Diagram of the Beverage Filling Production Line Control System Based on WinCC.
5.2.4 Simulation debugging

To get up and running with the STEP7-software, download the compiled program to your PLC and switch on emulation debugging. Then open Micro WinCC software to establish a connection between it and your PLC – once you’ve launched the main monitor screen, executing the program will cause complete commissioning of your beverage filling line!

06.

Conclusion

In conclusion, this paper introduces a beverage filling production system that is automated using the Siemens S7-300 PLC core controller and monitored through WinCC configuration software. The proposed control system proves to be highly automated, efficient, and stable, with an intuitive human-machine interface that enables improved production efficiency and reliable management. The simulation results demonstrated in this paper highlight the effectiveness and reliability of the proposed system.

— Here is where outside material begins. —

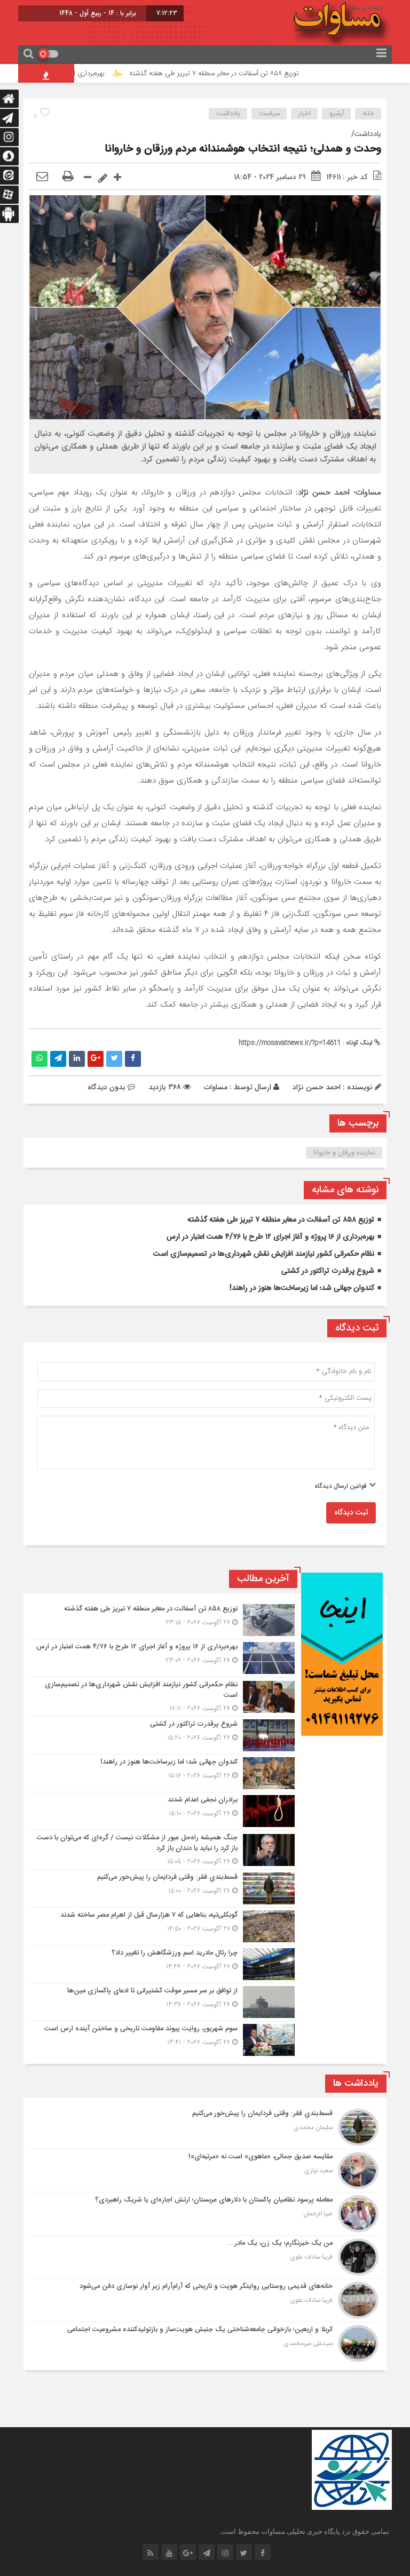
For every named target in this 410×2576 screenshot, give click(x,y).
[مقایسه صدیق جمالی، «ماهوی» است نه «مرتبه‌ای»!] (205, 2170)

Furthermore, it is worth mentioning that the concepts and methodologies presented in this paper can also be applied to other beverage production machinery such as Carbonated Soft Drink (CSD) filling machines, bottled water filling machines, fruit juice filling machines, bottle blow molding machines, and water treatment systems.

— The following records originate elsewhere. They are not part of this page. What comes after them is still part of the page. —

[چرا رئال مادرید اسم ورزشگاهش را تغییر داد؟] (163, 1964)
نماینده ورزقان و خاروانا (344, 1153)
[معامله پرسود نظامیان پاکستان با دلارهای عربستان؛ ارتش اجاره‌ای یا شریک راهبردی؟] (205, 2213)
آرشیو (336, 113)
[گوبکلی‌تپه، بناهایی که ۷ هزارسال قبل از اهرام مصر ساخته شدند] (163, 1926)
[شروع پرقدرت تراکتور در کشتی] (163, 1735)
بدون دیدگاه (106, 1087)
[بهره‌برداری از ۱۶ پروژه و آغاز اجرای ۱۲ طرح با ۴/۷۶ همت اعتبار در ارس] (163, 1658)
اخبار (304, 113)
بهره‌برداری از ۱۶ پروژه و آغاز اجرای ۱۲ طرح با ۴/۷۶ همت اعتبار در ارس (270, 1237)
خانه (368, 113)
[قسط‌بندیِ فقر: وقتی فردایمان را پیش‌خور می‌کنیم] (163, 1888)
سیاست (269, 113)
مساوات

While the proposed system shows promising results, we understand that there are still opportunities to further enhance the intelligence of the beverage filling production system. Future research will be focused on optimizing and extending the capabilities of the proposed system to ensure even greater efficiency and reliability in the rapidly evolving beverage production industry.

Picture of John Lau.
John Lau.

John Lau, oversea project manager, an engineering graduate with expertise in optimizing beverage production equipment during his university studies, is now at the helm of global projects in the industry. Committed to educating clients on the benefits of customized equipment solutions that notably boost operational efficiency, Lau views this specialization in tailoring bottling machines as a key facet of his professional commitment.